MATERIAL FOR THIS TASK:
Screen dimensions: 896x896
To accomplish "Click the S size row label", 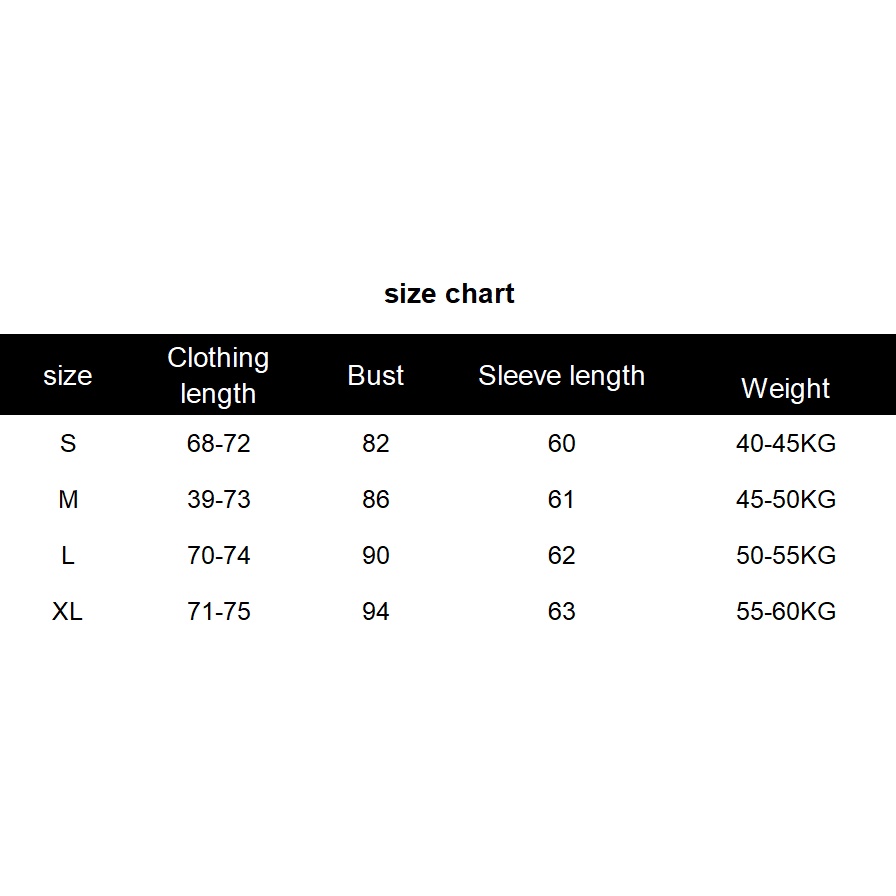I will [x=68, y=443].
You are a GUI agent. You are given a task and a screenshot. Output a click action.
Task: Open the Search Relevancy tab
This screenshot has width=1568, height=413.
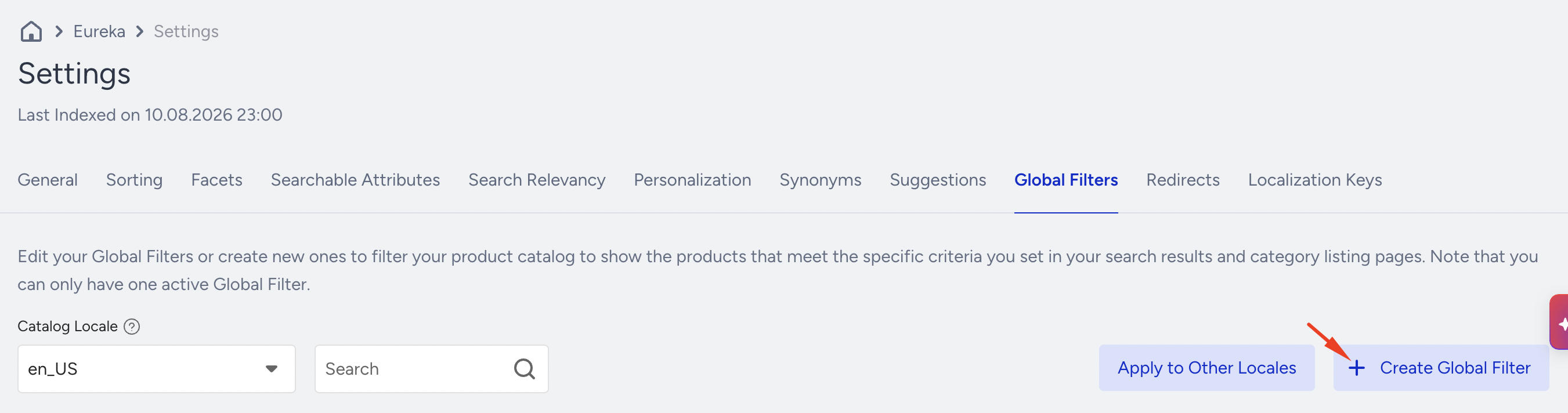537,180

YOUR TASK: Your task is to retype, exactly and only, the lines from the line holding "You are a GUI" through the final line of the data above, with both ends kept. Drop the pictures.

ANSWER SPACE:
You are a GUI agent. You are given a task and a screenshot. Output a click action.
Task: Open the Search Relevancy tab
This screenshot has width=1568, height=413.
537,180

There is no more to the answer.